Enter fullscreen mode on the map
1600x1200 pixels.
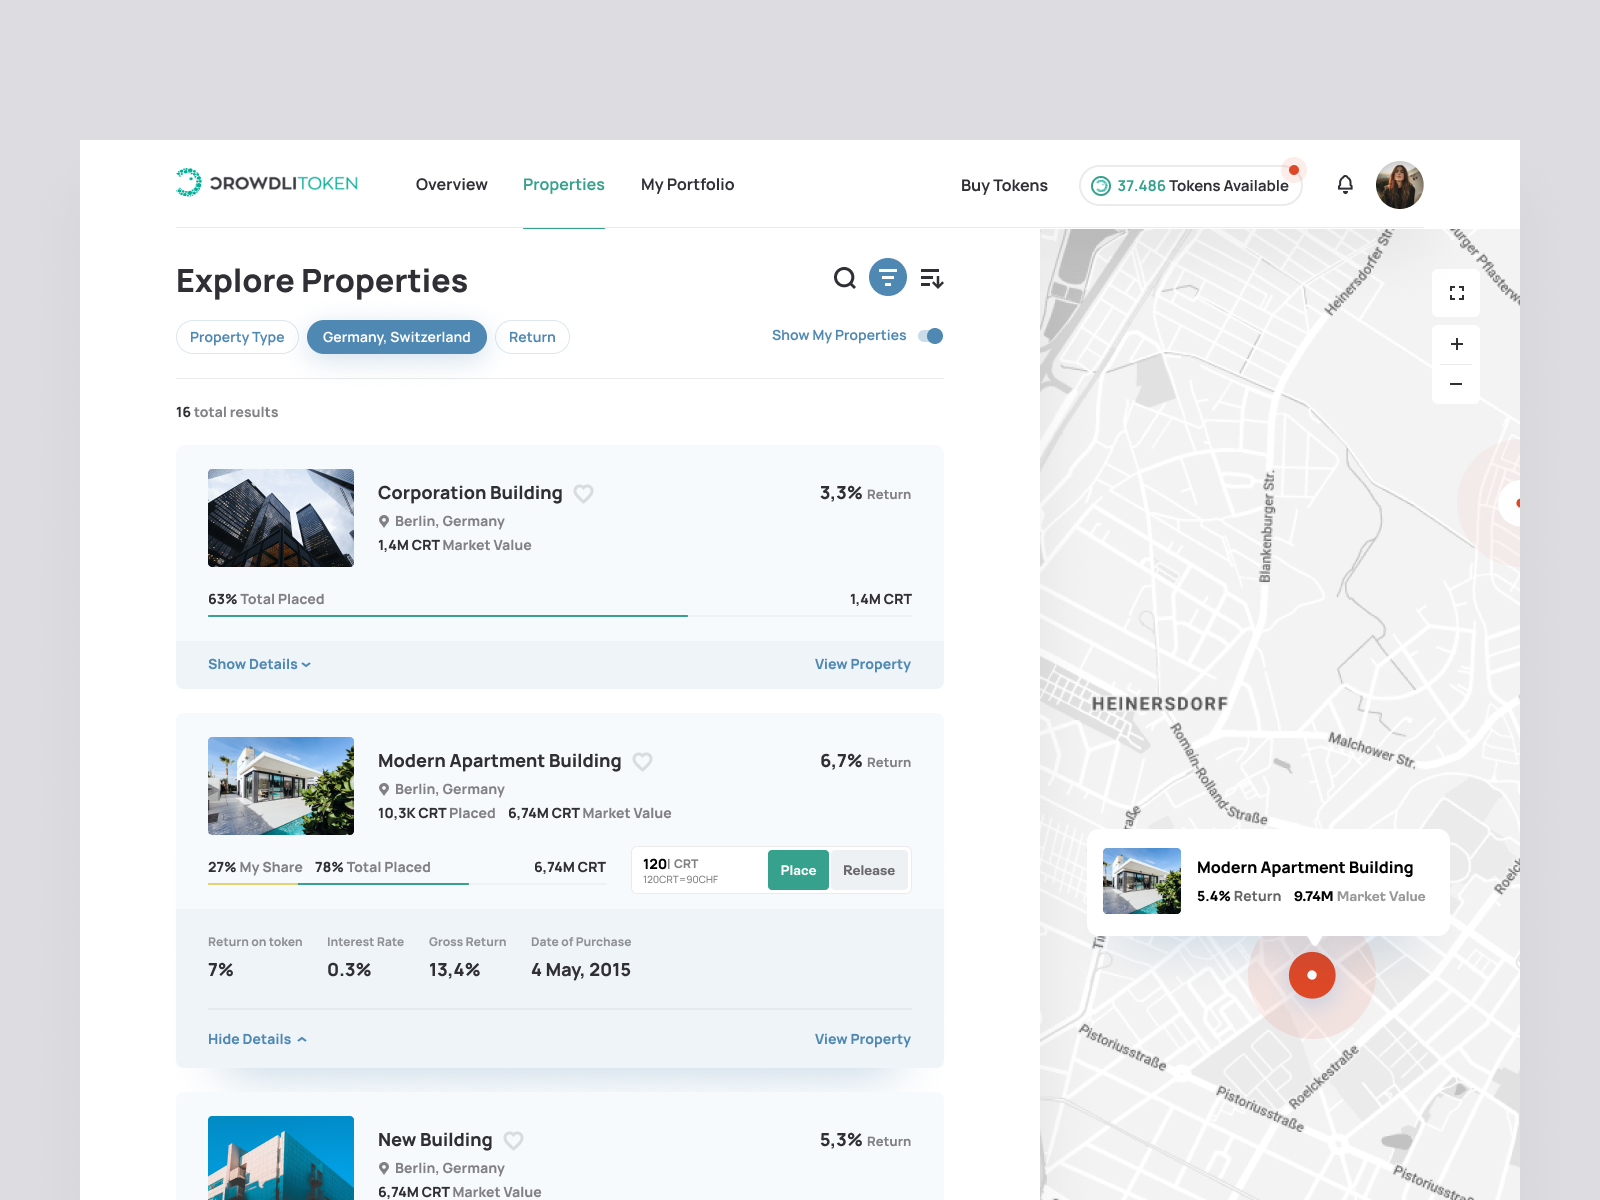tap(1456, 293)
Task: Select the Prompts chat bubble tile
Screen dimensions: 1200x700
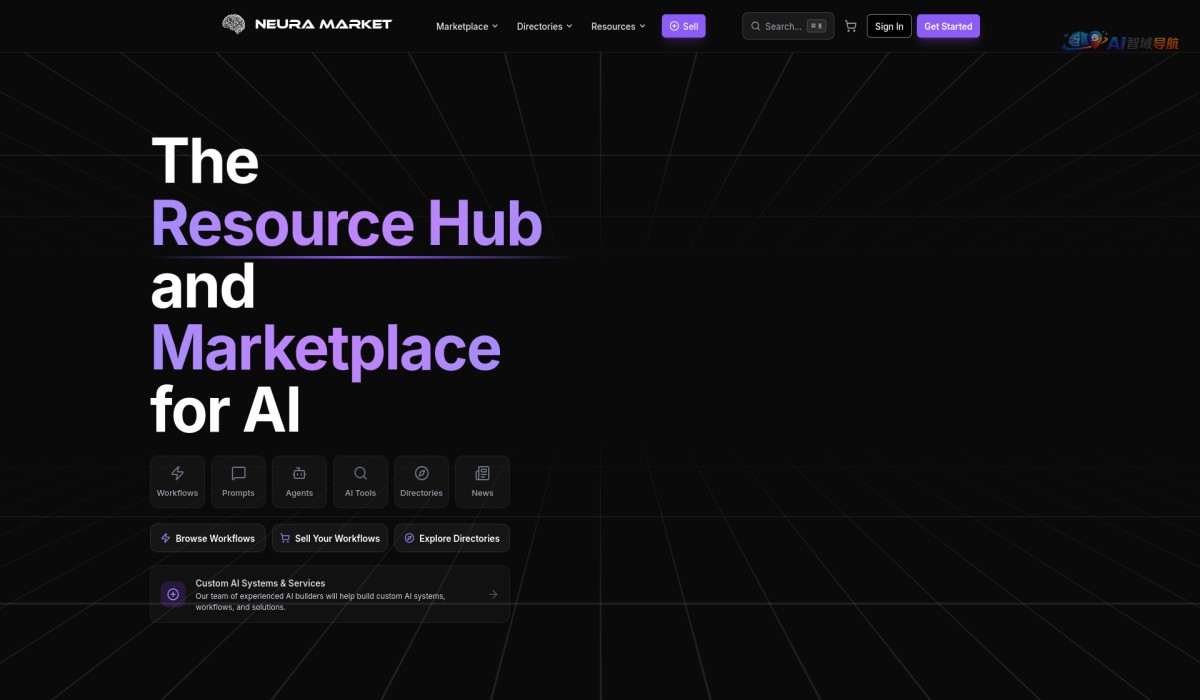Action: point(238,482)
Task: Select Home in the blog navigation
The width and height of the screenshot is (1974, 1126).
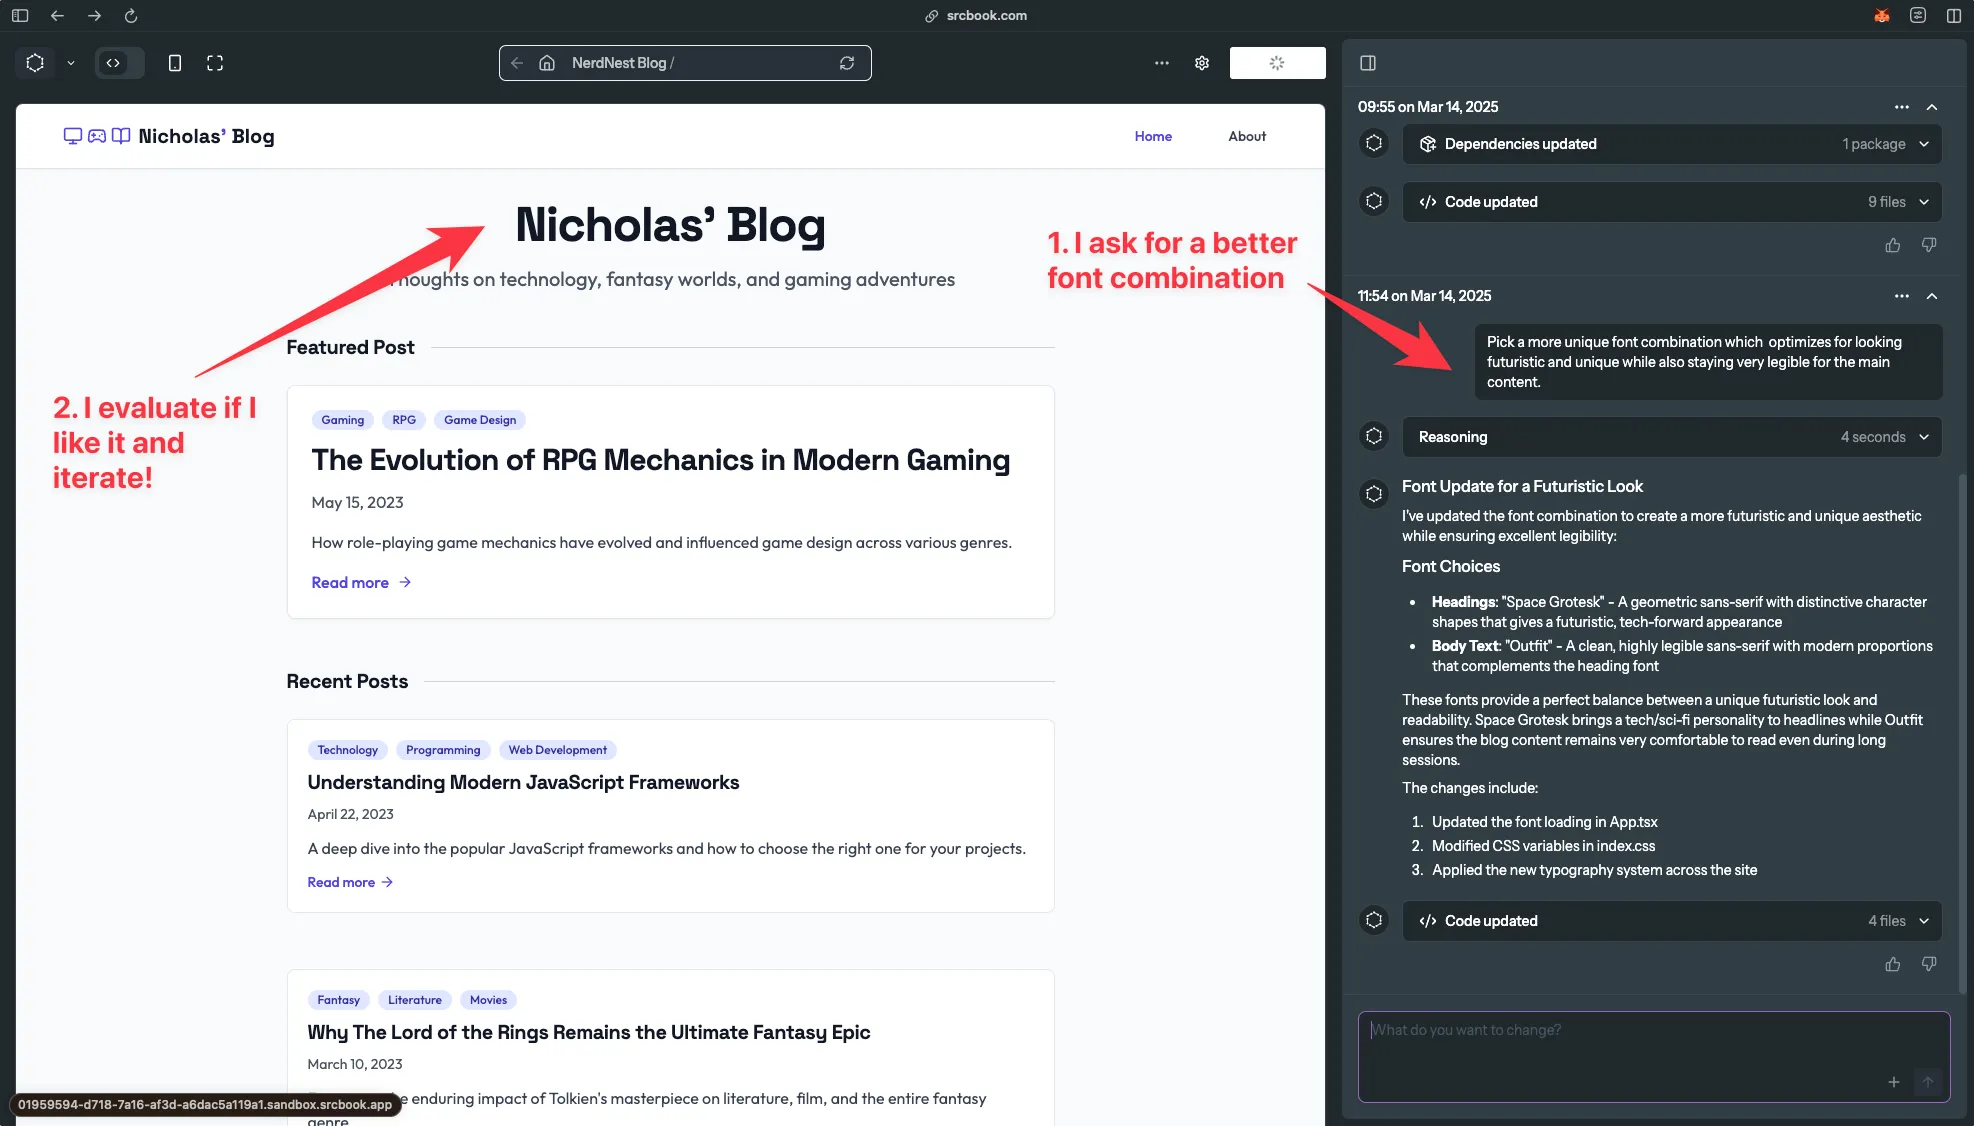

TASK:
Output each of the lines above verbatim, leaving out the pictures.

WRITTEN ANSWER:
Enter fullscreen mode on the map
1600x1200 pixels.
tap(1456, 293)
Task: Select the Prompts chat bubble tile
Screen dimensions: 1200x700
Action: point(238,482)
Task: Select Home in the blog navigation
The width and height of the screenshot is (1974, 1126).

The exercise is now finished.